Tories backtrack on adspend promise

LONDON - The Conservative Party may stop short of making a cast-iron pledge to slash the Government's advertising budget, if it wins the next election.

David Cameron...Tories reconsidering government advertising pledge
David Cameron...Tories reconsidering government advertising pledge

Senior Tories insist their stated policy to restore the Whitehall ad budget to 1997 levels remains unchanged.

But party sources say it is not certain to be included in the Tory general election manifesto, which would give a Cameron government some crucial wriggle room.

Tory advisors are said to have been influenced by the Department of Health’s high-profile campaign to inform the public about the swine flu pandemic.

While they have promised to scrap wasteful ad campaigns, they have pledged that vital public health and safety campaigns will not be affected.

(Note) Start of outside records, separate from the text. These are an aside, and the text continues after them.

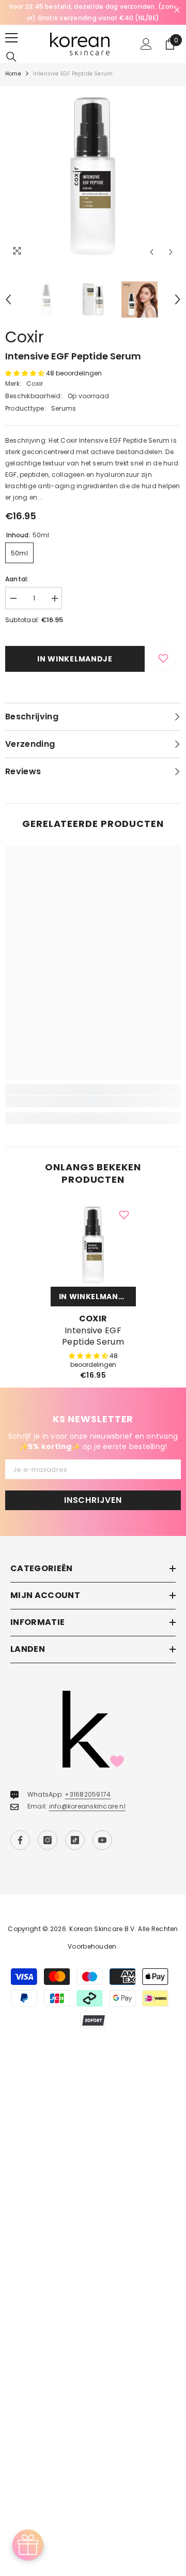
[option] (93, 12)
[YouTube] (102, 1840)
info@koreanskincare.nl (87, 1806)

The ad industry is nervous about the proposed Tory policy, which would mean reducing the Government’s budget from £156 million to £69 million and, despite the industry’s doubts that such a swingeing cut could be delivered in practice, the Tories have already banked the savings from it to fund a two-year freeze in Council Tax bills.

David Cameron repeated the promise when he launched his party’s campaign for the
4 June local and European elections.

We’ll free up funds by cutting Whitehall spending on government advertising and unnecessary public sector consultants, he said.

Tory sources said a final decision on the precise wording of the manifesto would
not be taken until nearer the General Election.